Vehicle emissions can be divided into two main groups: the ones that are harmful to the environment and human health and the ones that accelerate climate change. Carbon dioxide (CO₂) emissions, which account for the majority of greenhouse gas (GHG) emissions, are the ones that have the most significant impact on climate change. In the European Union, road traffic contributes to one-fifth of all carbon dioxide emissions, with passenger automobiles accounting for 75% of these emissions [17]. Furthermore, there is a clear and significant correlation between gasoline usage and CO₂. The average fleet emission limitations in the European Union (EU) are given in terms of CO₂ emissions, expressed in grammes per kilometer. Similar methods have been employed in North America, but with restrictions on fuel economy [18]. The decarbonization of the transportation sector must start with electric automobiles. However, according to the International Energy Agency, to keep global warming below 2 °C by 2030, at least 20–25% of all highway transport vehicles must be motorized by electric energy (approximately 300 million cars) [19]. To prevent the worst effects of climate change, the government of Canada has likewise committed to attaining net-zero emissions by 2050. It has set the goal of lowering emissions by 40–45% by 2030. Therefore, numerous academics worldwide have suggested that various vehicle emissions and consumption models satisfy those CO₂ limit criteria and meet such high statutory standards [20].

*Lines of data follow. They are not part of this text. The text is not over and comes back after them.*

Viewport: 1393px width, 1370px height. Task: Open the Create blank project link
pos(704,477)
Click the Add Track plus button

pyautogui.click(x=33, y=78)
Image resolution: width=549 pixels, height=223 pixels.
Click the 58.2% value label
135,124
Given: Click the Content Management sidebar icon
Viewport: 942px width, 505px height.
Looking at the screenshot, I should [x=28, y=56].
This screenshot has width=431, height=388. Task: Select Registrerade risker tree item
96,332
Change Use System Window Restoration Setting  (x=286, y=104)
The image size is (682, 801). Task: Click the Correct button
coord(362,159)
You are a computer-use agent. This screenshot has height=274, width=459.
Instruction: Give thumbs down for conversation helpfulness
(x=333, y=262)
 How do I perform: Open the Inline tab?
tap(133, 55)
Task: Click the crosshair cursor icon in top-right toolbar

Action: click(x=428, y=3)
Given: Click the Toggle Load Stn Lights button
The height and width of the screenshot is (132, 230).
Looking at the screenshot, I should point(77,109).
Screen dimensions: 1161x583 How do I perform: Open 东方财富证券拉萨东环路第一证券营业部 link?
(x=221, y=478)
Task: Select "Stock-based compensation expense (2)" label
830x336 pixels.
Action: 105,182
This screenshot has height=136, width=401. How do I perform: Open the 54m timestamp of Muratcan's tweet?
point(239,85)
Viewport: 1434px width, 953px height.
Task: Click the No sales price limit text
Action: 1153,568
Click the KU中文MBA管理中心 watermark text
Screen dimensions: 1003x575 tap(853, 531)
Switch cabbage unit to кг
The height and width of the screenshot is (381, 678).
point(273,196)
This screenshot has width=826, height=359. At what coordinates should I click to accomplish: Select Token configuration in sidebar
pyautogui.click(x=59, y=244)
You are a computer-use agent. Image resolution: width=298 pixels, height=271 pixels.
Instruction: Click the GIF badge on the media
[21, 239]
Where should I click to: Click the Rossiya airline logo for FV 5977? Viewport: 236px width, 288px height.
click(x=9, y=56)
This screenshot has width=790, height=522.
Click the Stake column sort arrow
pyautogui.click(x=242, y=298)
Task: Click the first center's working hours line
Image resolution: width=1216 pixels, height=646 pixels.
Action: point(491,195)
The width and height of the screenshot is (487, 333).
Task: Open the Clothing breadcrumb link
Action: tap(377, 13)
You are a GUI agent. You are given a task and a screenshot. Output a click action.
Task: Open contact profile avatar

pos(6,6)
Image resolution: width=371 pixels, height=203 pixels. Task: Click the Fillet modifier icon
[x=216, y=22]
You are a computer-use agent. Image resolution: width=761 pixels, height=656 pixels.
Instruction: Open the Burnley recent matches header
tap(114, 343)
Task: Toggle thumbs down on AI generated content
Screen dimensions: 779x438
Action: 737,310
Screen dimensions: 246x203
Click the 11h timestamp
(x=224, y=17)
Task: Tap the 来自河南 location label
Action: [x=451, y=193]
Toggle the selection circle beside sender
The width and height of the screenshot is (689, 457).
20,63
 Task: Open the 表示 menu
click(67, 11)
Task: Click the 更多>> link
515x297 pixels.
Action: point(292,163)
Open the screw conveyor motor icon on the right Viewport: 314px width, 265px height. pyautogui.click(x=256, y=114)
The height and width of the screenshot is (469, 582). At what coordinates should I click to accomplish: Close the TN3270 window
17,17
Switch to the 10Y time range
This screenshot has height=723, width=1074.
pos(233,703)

Researchers have developed several models for estimating car emissions during the past few decades. A micro-scale model called CORSIM is constructed using tables to estimate emissions based on dynamometer data. The CORSIM technique affects default release rates per one second depending on the acceleration and speed of each vehicle that travels on the specified link to calculate the total emissions of each link [21]. The EMIT model uses a regression equation with acceleration and speed to estimate CO₂, CO, and nitro oxide emissions and is based on dynamometer data from 344 light-duty vehicles. In 2010, a US government agency developed the MOVES model for project- or region-level greenhouse gas emissions calculations, including carbon oxide, nitro oxide, VOC_s and PM from light-duty automobiles. A model for calculating CO₂ emissions using instantaneous vehicle power by factoring in elements, including total resistance force, vehicle mass, speed, and driveline performance, is developed [22].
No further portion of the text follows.